Once your AI agent is tested, run slack deploy to push it to Slack's managed infrastructure. The deploy command packages your app, uploads it, and makes it available to your workspace.

For production-grade development, set up a Slack app CI/CD pipeline with GitHub Actions. Here's a typical workflow:

# .github/workflows/deno.yml
# On push: run deno fmt --check and deno lint
# On tag: run slack deploy --app $APP

This automation ensures every change is formatted, linted, and tested before deployment. Use environment variables and service tokens for secure CI/CD authorization.

From Scaffold to Production: The Full Workflow

1.

slack create — Scaffold your AI agent project from a Bolt template

2.

Build functions — Write custom Slack functions with your LLM of choice

3.

slack trigger create — Wire triggers to your agent workflows

4.

slack run — Test locally with a developer sandbox

5.

CI/CD — Automate testing and linting with GitHub Actions

6.

slack deploy — Push to production on Slack's managed platform

FAQ

What is the Slack CLI and how do I use it?

The Slack CLI is a command-line tool for creating, running, and deploying Slack apps. Use slack create to scaffold a new project, slack run for local development, slack trigger create for workflow triggers, and slack deploy for production deployment.

Can I develop AI agents bolt Slack with Python?

Yes. Bolt for Python is fully supported by the Slack CLI. Use the bolt-python template with slack create, or add Slack CLI support to an existing Bolt for Python project with slack init.

How do I test my AI agent before deploying?
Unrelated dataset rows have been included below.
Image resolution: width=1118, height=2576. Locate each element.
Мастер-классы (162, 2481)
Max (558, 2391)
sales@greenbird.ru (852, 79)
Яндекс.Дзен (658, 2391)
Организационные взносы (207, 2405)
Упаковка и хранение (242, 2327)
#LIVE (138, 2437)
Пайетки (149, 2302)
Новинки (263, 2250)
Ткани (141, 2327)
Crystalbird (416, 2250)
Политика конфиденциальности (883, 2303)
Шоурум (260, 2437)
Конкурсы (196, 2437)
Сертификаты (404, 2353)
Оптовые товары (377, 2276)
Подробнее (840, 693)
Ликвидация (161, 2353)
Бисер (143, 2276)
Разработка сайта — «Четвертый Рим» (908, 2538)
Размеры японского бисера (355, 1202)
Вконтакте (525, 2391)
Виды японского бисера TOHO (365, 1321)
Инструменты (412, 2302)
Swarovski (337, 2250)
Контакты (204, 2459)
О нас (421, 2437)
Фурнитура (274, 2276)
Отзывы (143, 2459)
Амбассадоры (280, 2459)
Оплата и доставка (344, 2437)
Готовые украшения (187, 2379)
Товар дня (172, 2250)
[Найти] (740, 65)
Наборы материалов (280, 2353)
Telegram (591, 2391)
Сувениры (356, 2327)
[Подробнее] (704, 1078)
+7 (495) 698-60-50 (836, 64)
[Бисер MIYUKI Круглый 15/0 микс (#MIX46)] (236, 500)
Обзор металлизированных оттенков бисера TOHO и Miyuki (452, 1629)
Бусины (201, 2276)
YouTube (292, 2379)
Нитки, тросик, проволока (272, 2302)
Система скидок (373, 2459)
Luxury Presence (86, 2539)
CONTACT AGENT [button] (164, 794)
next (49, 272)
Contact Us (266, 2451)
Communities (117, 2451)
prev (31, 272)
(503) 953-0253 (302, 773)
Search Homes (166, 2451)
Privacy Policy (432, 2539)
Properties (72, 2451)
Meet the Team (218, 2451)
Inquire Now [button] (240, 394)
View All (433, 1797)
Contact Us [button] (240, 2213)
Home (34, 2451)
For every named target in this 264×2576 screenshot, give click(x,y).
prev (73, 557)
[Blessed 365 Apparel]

Use slack run for local development with automatic file watching. For isolated testing, create a Slack developer sandbox — a separate workspace that mirrors your production environment without affecting real team conversations.

What is Slack custom function development?

Custom functions encapsulate specific logic in your Slack app — calling an LLM, querying a database, or processing data. They have typed inputs and outputs, making them composable, testable, and reusable across multiple workflows.